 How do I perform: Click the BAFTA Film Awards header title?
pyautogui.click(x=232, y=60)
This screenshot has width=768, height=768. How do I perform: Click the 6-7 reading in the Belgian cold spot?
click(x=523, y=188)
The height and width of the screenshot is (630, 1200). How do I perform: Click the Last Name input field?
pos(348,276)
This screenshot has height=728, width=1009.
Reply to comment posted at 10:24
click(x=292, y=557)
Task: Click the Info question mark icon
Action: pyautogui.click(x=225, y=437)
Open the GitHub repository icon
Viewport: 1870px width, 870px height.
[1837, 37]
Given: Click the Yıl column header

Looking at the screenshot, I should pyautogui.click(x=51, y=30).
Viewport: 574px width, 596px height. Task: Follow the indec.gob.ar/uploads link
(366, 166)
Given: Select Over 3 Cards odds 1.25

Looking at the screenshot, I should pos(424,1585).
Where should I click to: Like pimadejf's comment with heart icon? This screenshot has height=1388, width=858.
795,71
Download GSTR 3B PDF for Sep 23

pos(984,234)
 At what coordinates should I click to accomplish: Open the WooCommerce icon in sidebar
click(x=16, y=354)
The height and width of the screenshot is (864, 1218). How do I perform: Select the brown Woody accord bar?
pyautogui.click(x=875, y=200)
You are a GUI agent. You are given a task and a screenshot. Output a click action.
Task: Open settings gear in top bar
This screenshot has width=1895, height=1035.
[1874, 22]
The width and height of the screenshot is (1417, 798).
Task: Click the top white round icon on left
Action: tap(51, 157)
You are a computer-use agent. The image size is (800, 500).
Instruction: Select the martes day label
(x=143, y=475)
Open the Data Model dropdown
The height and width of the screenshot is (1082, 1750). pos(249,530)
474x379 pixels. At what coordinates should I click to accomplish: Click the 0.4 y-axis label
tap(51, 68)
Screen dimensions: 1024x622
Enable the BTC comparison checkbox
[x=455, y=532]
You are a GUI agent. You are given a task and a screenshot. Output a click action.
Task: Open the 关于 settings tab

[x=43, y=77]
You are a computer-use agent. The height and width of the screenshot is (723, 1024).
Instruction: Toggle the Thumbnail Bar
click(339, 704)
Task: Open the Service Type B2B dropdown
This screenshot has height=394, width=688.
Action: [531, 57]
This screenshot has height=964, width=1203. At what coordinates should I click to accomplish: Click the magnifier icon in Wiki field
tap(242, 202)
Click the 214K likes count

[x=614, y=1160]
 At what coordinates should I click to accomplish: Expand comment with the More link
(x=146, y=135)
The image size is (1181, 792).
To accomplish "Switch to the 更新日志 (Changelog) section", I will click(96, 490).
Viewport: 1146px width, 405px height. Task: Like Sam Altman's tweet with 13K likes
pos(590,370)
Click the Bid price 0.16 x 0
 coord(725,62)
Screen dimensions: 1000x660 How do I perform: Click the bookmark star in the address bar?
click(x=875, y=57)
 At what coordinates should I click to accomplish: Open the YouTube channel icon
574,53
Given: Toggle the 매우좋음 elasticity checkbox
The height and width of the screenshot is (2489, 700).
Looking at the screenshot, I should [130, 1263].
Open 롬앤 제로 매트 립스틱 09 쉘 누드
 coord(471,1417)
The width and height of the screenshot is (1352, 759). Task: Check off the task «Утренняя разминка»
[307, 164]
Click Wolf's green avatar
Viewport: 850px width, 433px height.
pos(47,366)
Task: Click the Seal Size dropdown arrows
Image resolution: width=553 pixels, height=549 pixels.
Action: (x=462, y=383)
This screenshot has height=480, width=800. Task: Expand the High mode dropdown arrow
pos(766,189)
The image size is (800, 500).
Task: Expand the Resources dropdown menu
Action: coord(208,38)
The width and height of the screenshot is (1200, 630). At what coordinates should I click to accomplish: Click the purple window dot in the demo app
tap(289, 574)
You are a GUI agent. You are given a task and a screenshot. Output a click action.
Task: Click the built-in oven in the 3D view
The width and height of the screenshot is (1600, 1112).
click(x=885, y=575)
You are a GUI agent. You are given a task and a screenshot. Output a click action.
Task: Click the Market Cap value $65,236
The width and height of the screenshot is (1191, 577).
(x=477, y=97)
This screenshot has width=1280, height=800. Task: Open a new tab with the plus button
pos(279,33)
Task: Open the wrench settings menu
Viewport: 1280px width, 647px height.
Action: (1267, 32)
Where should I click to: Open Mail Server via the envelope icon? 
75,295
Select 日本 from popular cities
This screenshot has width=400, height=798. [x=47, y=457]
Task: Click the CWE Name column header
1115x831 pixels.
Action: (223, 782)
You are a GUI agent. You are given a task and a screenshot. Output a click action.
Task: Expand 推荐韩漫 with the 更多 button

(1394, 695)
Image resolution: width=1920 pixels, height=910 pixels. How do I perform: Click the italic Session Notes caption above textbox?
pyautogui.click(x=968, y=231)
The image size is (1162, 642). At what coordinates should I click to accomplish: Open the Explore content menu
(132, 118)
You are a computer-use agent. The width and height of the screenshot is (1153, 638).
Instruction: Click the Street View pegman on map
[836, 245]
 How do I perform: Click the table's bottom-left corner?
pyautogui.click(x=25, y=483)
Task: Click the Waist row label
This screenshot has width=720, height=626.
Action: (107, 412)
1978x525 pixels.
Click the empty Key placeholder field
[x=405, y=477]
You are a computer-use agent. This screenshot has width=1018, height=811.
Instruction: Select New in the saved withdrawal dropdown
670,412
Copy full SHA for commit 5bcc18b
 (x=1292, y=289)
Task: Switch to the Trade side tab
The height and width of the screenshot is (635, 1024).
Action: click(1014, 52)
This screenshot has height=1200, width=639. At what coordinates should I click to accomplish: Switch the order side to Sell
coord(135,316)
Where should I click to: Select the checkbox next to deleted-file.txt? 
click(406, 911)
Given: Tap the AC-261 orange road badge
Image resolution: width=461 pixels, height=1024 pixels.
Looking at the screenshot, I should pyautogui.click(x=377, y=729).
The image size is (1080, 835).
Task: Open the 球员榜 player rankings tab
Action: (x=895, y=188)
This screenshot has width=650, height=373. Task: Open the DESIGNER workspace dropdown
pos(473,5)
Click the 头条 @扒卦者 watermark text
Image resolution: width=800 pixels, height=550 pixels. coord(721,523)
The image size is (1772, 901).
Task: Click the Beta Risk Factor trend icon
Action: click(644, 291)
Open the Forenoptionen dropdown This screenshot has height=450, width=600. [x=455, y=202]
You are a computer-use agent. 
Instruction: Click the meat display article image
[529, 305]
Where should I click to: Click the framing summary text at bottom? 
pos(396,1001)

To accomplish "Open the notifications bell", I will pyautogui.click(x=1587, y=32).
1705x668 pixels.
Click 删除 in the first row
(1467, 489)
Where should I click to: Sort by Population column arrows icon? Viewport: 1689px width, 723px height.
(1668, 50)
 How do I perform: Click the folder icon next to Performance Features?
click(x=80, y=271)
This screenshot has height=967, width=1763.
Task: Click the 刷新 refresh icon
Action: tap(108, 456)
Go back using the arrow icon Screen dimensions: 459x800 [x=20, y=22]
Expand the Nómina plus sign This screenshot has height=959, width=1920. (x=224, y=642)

**Work required**
Give all of the material again, exactly.

**Reply**
 How do I perform: Click the BAFTA Film Awards header title?
pyautogui.click(x=232, y=60)
This screenshot has width=768, height=768. How do I perform: Click the 6-7 reading in the Belgian cold spot?
click(x=523, y=188)
The height and width of the screenshot is (630, 1200). How do I perform: Click the Last Name input field?
pos(348,276)
This screenshot has height=728, width=1009.
Reply to comment posted at 10:24
click(x=292, y=557)
Task: Click the Info question mark icon
Action: pyautogui.click(x=225, y=437)
Open the GitHub repository icon
Viewport: 1870px width, 870px height.
[1837, 37]
Given: Click the Yıl column header

Looking at the screenshot, I should pyautogui.click(x=51, y=30).
Viewport: 574px width, 596px height. Task: Follow the indec.gob.ar/uploads link
(366, 166)
Given: Select Over 3 Cards odds 1.25

Looking at the screenshot, I should pos(424,1585).
Where should I click to: Like pimadejf's comment with heart icon? This screenshot has height=1388, width=858.
795,71
Download GSTR 3B PDF for Sep 23

pos(984,234)
 At what coordinates should I click to accomplish: Open the WooCommerce icon in sidebar
click(x=16, y=354)
The height and width of the screenshot is (864, 1218). How do I perform: Select the brown Woody accord bar?
pyautogui.click(x=875, y=200)
You are a GUI agent. You are given a task and a screenshot. Output a click action.
Task: Open settings gear in top bar
This screenshot has width=1895, height=1035.
[1874, 22]
The width and height of the screenshot is (1417, 798).
Task: Click the top white round icon on left
Action: tap(51, 157)
You are a computer-use agent. The image size is (800, 500).
Instruction: Select the martes day label
(x=143, y=475)
Open the Data Model dropdown
The height and width of the screenshot is (1082, 1750). pos(249,530)
474x379 pixels. At what coordinates should I click to accomplish: Click the 0.4 y-axis label
tap(51, 68)
Screen dimensions: 1024x622
Enable the BTC comparison checkbox
[x=455, y=532]
You are a GUI agent. You are given a task and a screenshot. Output a click action.
Task: Open the 关于 settings tab

[x=43, y=77]
You are a computer-use agent. The height and width of the screenshot is (723, 1024).
Instruction: Toggle the Thumbnail Bar
click(339, 704)
Task: Open the Service Type B2B dropdown
This screenshot has height=394, width=688.
Action: [531, 57]
This screenshot has height=964, width=1203. At what coordinates should I click to accomplish: Click the magnifier icon in Wiki field
tap(242, 202)
Click the 214K likes count

[x=614, y=1160]
 At what coordinates should I click to accomplish: Expand comment with the More link
(x=146, y=135)
The image size is (1181, 792).
To accomplish "Switch to the 更新日志 (Changelog) section", I will click(96, 490).
Viewport: 1146px width, 405px height. Task: Like Sam Altman's tweet with 13K likes
pos(590,370)
Click the Bid price 0.16 x 0
 coord(725,62)
Screen dimensions: 1000x660 How do I perform: Click the bookmark star in the address bar?
click(x=875, y=57)
 At what coordinates should I click to accomplish: Open the YouTube channel icon
574,53
Given: Toggle the 매우좋음 elasticity checkbox
The height and width of the screenshot is (2489, 700).
Looking at the screenshot, I should [130, 1263].
Open 롬앤 제로 매트 립스틱 09 쉘 누드
 coord(471,1417)
The width and height of the screenshot is (1352, 759). Task: Check off the task «Утренняя разминка»
[307, 164]
Click Wolf's green avatar
Viewport: 850px width, 433px height.
pos(47,366)
Task: Click the Seal Size dropdown arrows
Image resolution: width=553 pixels, height=549 pixels.
Action: (x=462, y=383)
This screenshot has height=480, width=800. Task: Expand the High mode dropdown arrow
pos(766,189)
The image size is (800, 500).
Task: Expand the Resources dropdown menu
Action: coord(208,38)
The width and height of the screenshot is (1200, 630). At what coordinates should I click to accomplish: Click the purple window dot in the demo app
tap(289, 574)
You are a GUI agent. You are given a task and a screenshot. Output a click action.
Task: Click the built-in oven in the 3D view
The width and height of the screenshot is (1600, 1112).
click(x=885, y=575)
You are a GUI agent. You are given a task and a screenshot. Output a click action.
Task: Click the Market Cap value $65,236
The width and height of the screenshot is (1191, 577).
(x=477, y=97)
This screenshot has width=1280, height=800. Task: Open a new tab with the plus button
pos(279,33)
Task: Open the wrench settings menu
Viewport: 1280px width, 647px height.
Action: (1267, 32)
Where should I click to: Open Mail Server via the envelope icon? 
75,295
Select 日本 from popular cities
This screenshot has width=400, height=798. [x=47, y=457]
Task: Click the CWE Name column header
1115x831 pixels.
Action: (223, 782)
You are a GUI agent. You are given a task and a screenshot. Output a click action.
Task: Expand 推荐韩漫 with the 更多 button

(1394, 695)
Image resolution: width=1920 pixels, height=910 pixels. How do I perform: Click the italic Session Notes caption above textbox?
pyautogui.click(x=968, y=231)
The image size is (1162, 642). At what coordinates should I click to accomplish: Open the Explore content menu
(132, 118)
You are a computer-use agent. The width and height of the screenshot is (1153, 638).
Instruction: Click the Street View pegman on map
[836, 245]
 How do I perform: Click the table's bottom-left corner?
pyautogui.click(x=25, y=483)
Task: Click the Waist row label
This screenshot has width=720, height=626.
Action: (107, 412)
1978x525 pixels.
Click the empty Key placeholder field
[x=405, y=477]
You are a computer-use agent. This screenshot has width=1018, height=811.
Instruction: Select New in the saved withdrawal dropdown
670,412
Copy full SHA for commit 5bcc18b
 (x=1292, y=289)
Task: Switch to the Trade side tab
The height and width of the screenshot is (635, 1024).
Action: click(1014, 52)
This screenshot has height=1200, width=639. At what coordinates should I click to accomplish: Switch the order side to Sell
coord(135,316)
Where should I click to: Select the checkbox next to deleted-file.txt? 
click(406, 911)
Given: Tap the AC-261 orange road badge
Image resolution: width=461 pixels, height=1024 pixels.
Looking at the screenshot, I should pyautogui.click(x=377, y=729).
The image size is (1080, 835).
Task: Open the 球员榜 player rankings tab
Action: (x=895, y=188)
This screenshot has width=650, height=373. Task: Open the DESIGNER workspace dropdown
pos(473,5)
Click the 头条 @扒卦者 watermark text
Image resolution: width=800 pixels, height=550 pixels. coord(721,523)
The image size is (1772, 901).
Task: Click the Beta Risk Factor trend icon
Action: click(644, 291)
Open the Forenoptionen dropdown This screenshot has height=450, width=600. [x=455, y=202]
You are a computer-use agent. 
Instruction: Click the meat display article image
[529, 305]
Where should I click to: Click the framing summary text at bottom? 
pos(396,1001)

To accomplish "Open the notifications bell", I will pyautogui.click(x=1587, y=32).
1705x668 pixels.
Click 删除 in the first row
(1467, 489)
Where should I click to: Sort by Population column arrows icon? Viewport: 1689px width, 723px height.
(1668, 50)
 How do I perform: Click the folder icon next to Performance Features?
click(x=80, y=271)
This screenshot has height=967, width=1763.
Task: Click the 刷新 refresh icon
Action: tap(108, 456)
Go back using the arrow icon Screen dimensions: 459x800 [x=20, y=22]
Expand the Nómina plus sign This screenshot has height=959, width=1920. (x=224, y=642)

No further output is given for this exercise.